Text passage:
_ _ _ _ _ _ _

Personality of Hazrat Babuji (R.A)
Hazrat Ghaus-e-Azam Syedna Sheikh Abdul Qadir Gilani (R.A) in his book “Fatoohul Ghaib” under the caption “the ten principles of Tareeqat” has given the following characteristics of "Ahl-e-Mujahida" and "Ulul Azm" people (Awlia-Allah - the Friends of God):
1. The man must not take God’s oath either deliberately or by oversight on right or wrong.
2. He should avoid telling lies, whether intentionally or by way of joke.
3. He should keep his word.
4. He should never curse anyone.
5. He should not pray against anyone even if someone has committed an excess.
6. He should never pronounce a firm Fatwa of ‘kufr’ or ‘shirk’ or ‘nifaq’ on any Ahl-e-Qibla.
7. He should keep away from open or secret sins.
8. He should not place a big or small burden on anyone; rather he should take away his burden from others.
9. He should not expect any favour from any Momin, and should not aspire to secure things which others posses.
10. He should not meek. Meekness means that he holds himself low and that the others are possessing a higher status before Allah against him.
No doubt, Hazrat Babuji (R.A) possessed these to an eminent degree.
The practical application of the saying to such a perfect level bears the stamp of Babuji’s own teachings, as revealed via the correspondence Babuji (R.A) maintained with his “Sangees” (Devotees were never labeled as devotees but “Sangees” meaning companion / friend, highlighting the loving, humanitarian affection he bore regardless of caste, colour or creed, for his followers).

_ _ _ _ _ _ _

Recorded information:

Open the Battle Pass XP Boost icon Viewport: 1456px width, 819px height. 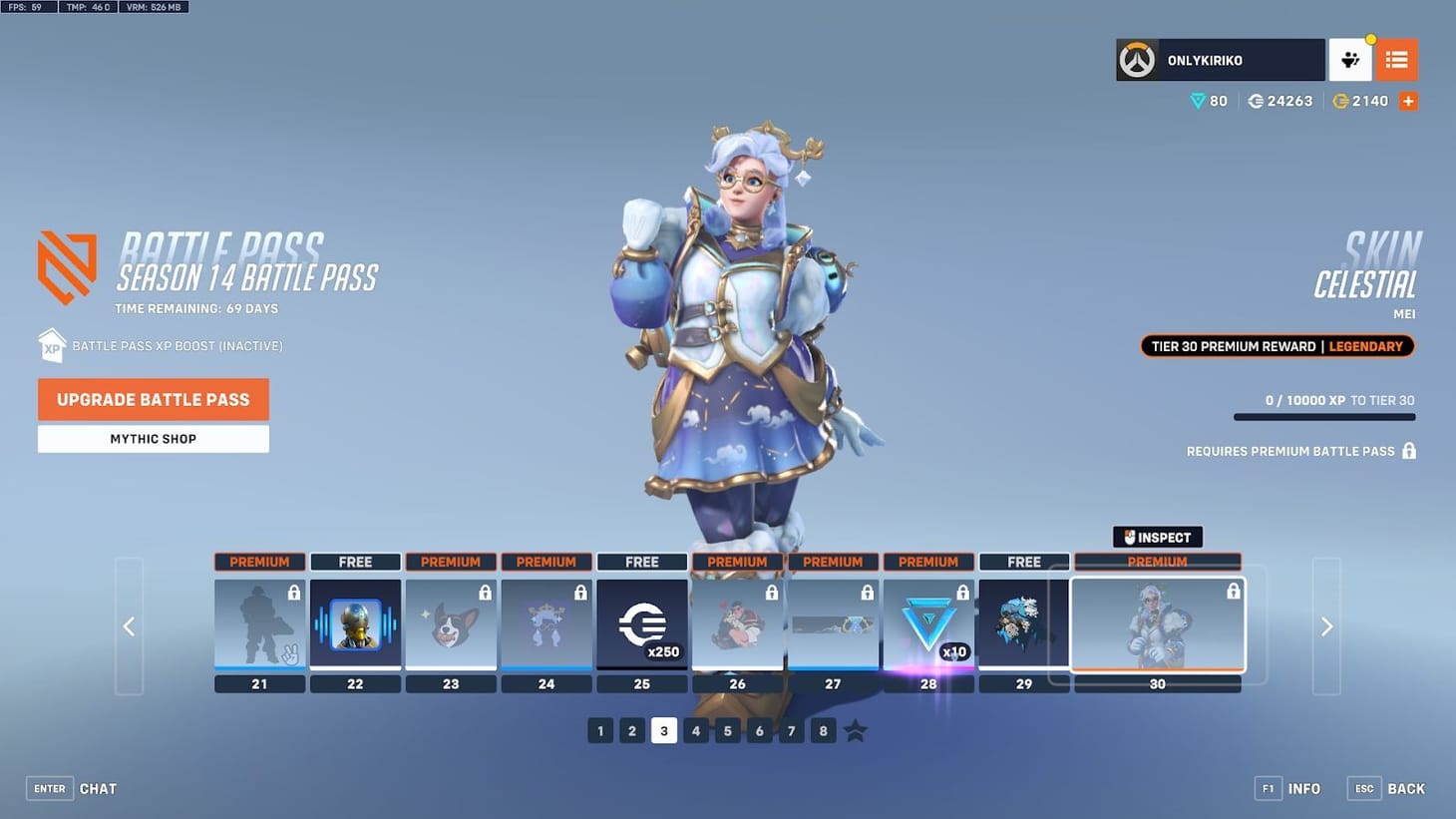click(x=52, y=345)
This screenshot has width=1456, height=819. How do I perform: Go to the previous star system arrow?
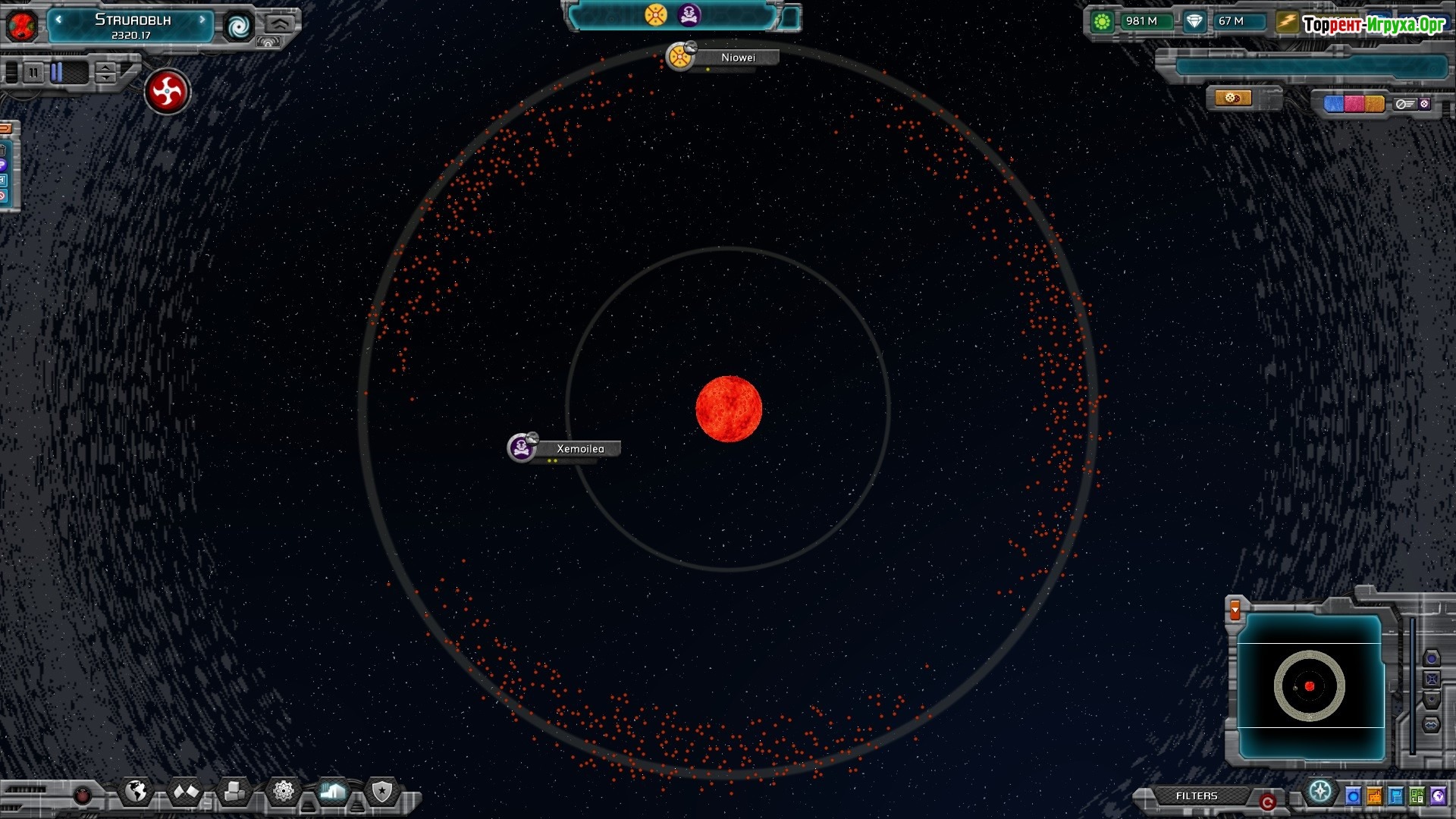click(x=58, y=20)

_ _ _ _ _ _ _

Work instructions:
1: Decide whether each statement below agrees with the passage on Hazrat Babuji, answering yes or no and quoting the words of the passage that settle it: (a) The ten principles are given in the book “Fatoohul Ghaib” under the caption “the ten principles of Tareeqat.” (b) The principles allow a man to tell lies by way of joke. (c) Babuji’s followers were labeled as devotees.
2: Quote the passage on Hazrat Babuji word for word, between "Hazrat Ghaus-e-Azam Syedna" and "keep his word.", inclusive.

Task-by-task outputs:
1:
(a) Yes: "in his book “Fatoohul Ghaib” under the caption “the ten principles of Tareeqat”"
(b) No: "He should avoid telling lies, whether intentionally or by way of joke."
(c) No: "Devotees were never labeled as devotees but “Sangees” meaning companion / friend"

2:
Hazrat Ghaus-e-Azam Syedna Sheikh Abdul Qadir Gilani (R.A) in his book “Fatoohul Ghaib” under the caption “the ten principles of Tareeqat” has given the following characteristics of "Ahl-e-Mujahida" and "Ulul Azm" people (Awlia-Allah - the Friends of God):
1. The man must not take God’s oath either deliberately or by oversight on right or wrong.
2. He should avoid telling lies, whether intentionally or by way of joke.
3. He should keep his word.